> **Task data**

○ ○ ○ ○ ○ ○ ○

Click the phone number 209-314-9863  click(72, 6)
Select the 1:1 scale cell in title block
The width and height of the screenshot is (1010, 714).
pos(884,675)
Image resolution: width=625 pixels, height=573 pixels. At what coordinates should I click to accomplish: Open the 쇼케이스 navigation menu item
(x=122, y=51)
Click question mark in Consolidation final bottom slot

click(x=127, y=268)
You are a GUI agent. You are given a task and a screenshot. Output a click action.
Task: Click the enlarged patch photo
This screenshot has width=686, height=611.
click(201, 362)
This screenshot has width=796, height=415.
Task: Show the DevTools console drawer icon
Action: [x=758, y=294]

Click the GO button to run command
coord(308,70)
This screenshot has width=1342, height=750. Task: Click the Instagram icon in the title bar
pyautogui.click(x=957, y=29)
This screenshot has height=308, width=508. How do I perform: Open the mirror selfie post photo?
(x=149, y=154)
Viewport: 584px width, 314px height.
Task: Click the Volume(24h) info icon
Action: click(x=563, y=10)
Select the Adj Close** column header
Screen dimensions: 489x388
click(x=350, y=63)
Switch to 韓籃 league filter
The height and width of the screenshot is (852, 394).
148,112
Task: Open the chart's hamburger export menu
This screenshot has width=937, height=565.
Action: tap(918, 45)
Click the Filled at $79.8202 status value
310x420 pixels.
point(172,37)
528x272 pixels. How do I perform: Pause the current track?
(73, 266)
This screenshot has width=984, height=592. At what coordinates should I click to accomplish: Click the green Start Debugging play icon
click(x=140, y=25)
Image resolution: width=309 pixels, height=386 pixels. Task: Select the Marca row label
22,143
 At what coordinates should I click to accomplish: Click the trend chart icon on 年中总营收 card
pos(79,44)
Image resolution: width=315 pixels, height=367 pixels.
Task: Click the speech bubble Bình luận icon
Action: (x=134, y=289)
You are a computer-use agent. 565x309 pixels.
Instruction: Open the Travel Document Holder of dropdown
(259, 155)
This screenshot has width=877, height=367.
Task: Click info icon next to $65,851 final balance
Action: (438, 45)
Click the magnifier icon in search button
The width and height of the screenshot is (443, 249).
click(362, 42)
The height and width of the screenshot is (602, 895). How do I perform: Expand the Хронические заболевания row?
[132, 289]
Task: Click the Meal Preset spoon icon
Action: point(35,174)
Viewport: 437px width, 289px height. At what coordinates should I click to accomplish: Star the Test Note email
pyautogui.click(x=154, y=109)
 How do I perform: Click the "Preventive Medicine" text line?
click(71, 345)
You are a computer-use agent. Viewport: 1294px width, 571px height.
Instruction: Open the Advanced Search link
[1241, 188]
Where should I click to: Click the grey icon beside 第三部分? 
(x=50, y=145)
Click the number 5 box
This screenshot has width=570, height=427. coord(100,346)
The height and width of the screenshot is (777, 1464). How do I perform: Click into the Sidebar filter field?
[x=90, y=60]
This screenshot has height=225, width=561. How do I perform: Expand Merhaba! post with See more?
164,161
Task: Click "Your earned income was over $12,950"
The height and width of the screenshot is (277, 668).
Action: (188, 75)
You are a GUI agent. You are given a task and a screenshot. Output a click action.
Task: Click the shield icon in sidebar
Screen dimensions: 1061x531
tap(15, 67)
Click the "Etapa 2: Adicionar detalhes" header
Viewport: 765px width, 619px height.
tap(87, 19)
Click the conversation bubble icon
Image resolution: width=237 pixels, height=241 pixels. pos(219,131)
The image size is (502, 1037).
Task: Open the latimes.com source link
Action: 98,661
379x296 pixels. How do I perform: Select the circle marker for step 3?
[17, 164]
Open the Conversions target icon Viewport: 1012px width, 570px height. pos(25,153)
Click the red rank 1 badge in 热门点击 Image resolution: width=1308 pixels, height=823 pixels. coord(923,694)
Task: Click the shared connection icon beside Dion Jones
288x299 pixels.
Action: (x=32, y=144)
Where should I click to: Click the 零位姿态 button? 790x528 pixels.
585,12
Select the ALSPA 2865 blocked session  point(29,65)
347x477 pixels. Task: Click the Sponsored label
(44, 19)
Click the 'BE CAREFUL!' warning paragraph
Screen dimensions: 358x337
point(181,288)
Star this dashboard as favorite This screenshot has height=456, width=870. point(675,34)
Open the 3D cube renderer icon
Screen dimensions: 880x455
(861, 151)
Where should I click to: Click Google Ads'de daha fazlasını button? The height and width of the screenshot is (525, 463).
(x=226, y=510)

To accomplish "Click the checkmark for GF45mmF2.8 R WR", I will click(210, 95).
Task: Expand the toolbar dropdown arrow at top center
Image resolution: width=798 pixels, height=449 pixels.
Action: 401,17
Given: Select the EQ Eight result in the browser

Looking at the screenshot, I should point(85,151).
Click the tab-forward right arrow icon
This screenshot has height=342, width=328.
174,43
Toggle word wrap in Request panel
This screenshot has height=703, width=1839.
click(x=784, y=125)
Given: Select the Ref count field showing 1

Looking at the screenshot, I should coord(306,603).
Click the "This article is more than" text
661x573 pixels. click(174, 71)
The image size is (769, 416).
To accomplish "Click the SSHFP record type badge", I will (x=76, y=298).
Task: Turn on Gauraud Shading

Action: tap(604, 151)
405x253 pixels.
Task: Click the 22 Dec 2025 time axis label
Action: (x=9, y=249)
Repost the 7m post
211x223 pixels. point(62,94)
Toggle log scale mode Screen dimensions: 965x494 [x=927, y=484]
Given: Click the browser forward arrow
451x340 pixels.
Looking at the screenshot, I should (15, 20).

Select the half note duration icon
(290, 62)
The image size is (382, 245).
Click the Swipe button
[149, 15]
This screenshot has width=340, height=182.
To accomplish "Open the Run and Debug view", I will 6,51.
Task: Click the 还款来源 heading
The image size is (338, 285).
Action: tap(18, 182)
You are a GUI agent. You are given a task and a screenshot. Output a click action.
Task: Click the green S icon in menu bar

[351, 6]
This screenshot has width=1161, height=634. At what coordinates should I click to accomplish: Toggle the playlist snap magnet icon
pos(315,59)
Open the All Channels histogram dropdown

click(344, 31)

○ ○ ○ ○ ○ ○ ○

> **What you need to do**
Restate each record exactly as written.

> **Written response**
Click the phone number 209-314-9863  click(72, 6)
Select the 1:1 scale cell in title block
The width and height of the screenshot is (1010, 714).
pos(884,675)
Image resolution: width=625 pixels, height=573 pixels. At what coordinates should I click to accomplish: Open the 쇼케이스 navigation menu item
(x=122, y=51)
Click question mark in Consolidation final bottom slot

click(x=127, y=268)
You are a GUI agent. You are given a task and a screenshot. Output a click action.
Task: Click the enlarged patch photo
This screenshot has width=686, height=611.
click(201, 362)
This screenshot has width=796, height=415.
Task: Show the DevTools console drawer icon
Action: [x=758, y=294]

Click the GO button to run command
coord(308,70)
This screenshot has width=1342, height=750. Task: Click the Instagram icon in the title bar
pyautogui.click(x=957, y=29)
This screenshot has height=308, width=508. How do I perform: Open the mirror selfie post photo?
(x=149, y=154)
Viewport: 584px width, 314px height.
Task: Click the Volume(24h) info icon
Action: click(x=563, y=10)
Select the Adj Close** column header
Screen dimensions: 489x388
click(x=350, y=63)
Switch to 韓籃 league filter
The height and width of the screenshot is (852, 394).
148,112
Task: Open the chart's hamburger export menu
This screenshot has width=937, height=565.
Action: tap(918, 45)
Click the Filled at $79.8202 status value
310x420 pixels.
point(172,37)
528x272 pixels. How do I perform: Pause the current track?
(73, 266)
This screenshot has width=984, height=592. At what coordinates should I click to accomplish: Click the green Start Debugging play icon
click(x=140, y=25)
Image resolution: width=309 pixels, height=386 pixels. Task: Select the Marca row label
22,143
 At what coordinates should I click to accomplish: Click the trend chart icon on 年中总营收 card
pos(79,44)
Image resolution: width=315 pixels, height=367 pixels.
Task: Click the speech bubble Bình luận icon
Action: (x=134, y=289)
You are a computer-use agent. 565x309 pixels.
Instruction: Open the Travel Document Holder of dropdown
(259, 155)
This screenshot has width=877, height=367.
Task: Click info icon next to $65,851 final balance
Action: (438, 45)
Click the magnifier icon in search button
The width and height of the screenshot is (443, 249).
click(362, 42)
The height and width of the screenshot is (602, 895). How do I perform: Expand the Хронические заболевания row?
[132, 289]
Task: Click the Meal Preset spoon icon
Action: point(35,174)
Viewport: 437px width, 289px height. At what coordinates should I click to accomplish: Star the Test Note email
pyautogui.click(x=154, y=109)
 How do I perform: Click the "Preventive Medicine" text line?
click(71, 345)
You are a computer-use agent. Viewport: 1294px width, 571px height.
Instruction: Open the Advanced Search link
[1241, 188]
Where should I click to: Click the grey icon beside 第三部分? 
(x=50, y=145)
Click the number 5 box
This screenshot has width=570, height=427. coord(100,346)
The height and width of the screenshot is (777, 1464). How do I perform: Click into the Sidebar filter field?
[x=90, y=60]
This screenshot has height=225, width=561. How do I perform: Expand Merhaba! post with See more?
164,161
Task: Click "Your earned income was over $12,950"
The height and width of the screenshot is (277, 668).
Action: (188, 75)
You are a GUI agent. You are given a task and a screenshot. Output a click action.
Task: Click the shield icon in sidebar
Screen dimensions: 1061x531
tap(15, 67)
Click the "Etapa 2: Adicionar detalhes" header
Viewport: 765px width, 619px height.
tap(87, 19)
Click the conversation bubble icon
Image resolution: width=237 pixels, height=241 pixels. pos(219,131)
The image size is (502, 1037).
Task: Open the latimes.com source link
Action: 98,661
379x296 pixels. How do I perform: Select the circle marker for step 3?
[17, 164]
Open the Conversions target icon Viewport: 1012px width, 570px height. pos(25,153)
Click the red rank 1 badge in 热门点击 Image resolution: width=1308 pixels, height=823 pixels. coord(923,694)
Task: Click the shared connection icon beside Dion Jones
288x299 pixels.
Action: (x=32, y=144)
Where should I click to: Click the 零位姿态 button? 790x528 pixels.
585,12
Select the ALSPA 2865 blocked session  point(29,65)
347x477 pixels. Task: Click the Sponsored label
(44, 19)
Click the 'BE CAREFUL!' warning paragraph
Screen dimensions: 358x337
point(181,288)
Star this dashboard as favorite This screenshot has height=456, width=870. point(675,34)
Open the 3D cube renderer icon
Screen dimensions: 880x455
(861, 151)
Where should I click to: Click Google Ads'de daha fazlasını button? The height and width of the screenshot is (525, 463).
(x=226, y=510)

To accomplish "Click the checkmark for GF45mmF2.8 R WR", I will click(210, 95).
Task: Expand the toolbar dropdown arrow at top center
Image resolution: width=798 pixels, height=449 pixels.
Action: 401,17
Given: Select the EQ Eight result in the browser

Looking at the screenshot, I should point(85,151).
Click the tab-forward right arrow icon
This screenshot has height=342, width=328.
174,43
Toggle word wrap in Request panel
This screenshot has height=703, width=1839.
click(x=784, y=125)
Given: Select the Ref count field showing 1

Looking at the screenshot, I should coord(306,603).
Click the "This article is more than" text
661x573 pixels. click(174, 71)
The image size is (769, 416).
To accomplish "Click the SSHFP record type badge", I will (x=76, y=298).
Task: Turn on Gauraud Shading

Action: tap(604, 151)
405x253 pixels.
Task: Click the 22 Dec 2025 time axis label
Action: (x=9, y=249)
Repost the 7m post
211x223 pixels. point(62,94)
Toggle log scale mode Screen dimensions: 965x494 [x=927, y=484]
Given: Click the browser forward arrow
451x340 pixels.
Looking at the screenshot, I should (15, 20).

Select the half note duration icon
(290, 62)
The image size is (382, 245).
Click the Swipe button
[149, 15]
This screenshot has width=340, height=182.
To accomplish "Open the Run and Debug view", I will 6,51.
Task: Click the 还款来源 heading
The image size is (338, 285).
Action: tap(18, 182)
You are a GUI agent. You are given a task and a screenshot. Output a click action.
Task: Click the green S icon in menu bar

[351, 6]
This screenshot has width=1161, height=634. At what coordinates should I click to accomplish: Toggle the playlist snap magnet icon
pos(315,59)
Open the All Channels histogram dropdown

click(344, 31)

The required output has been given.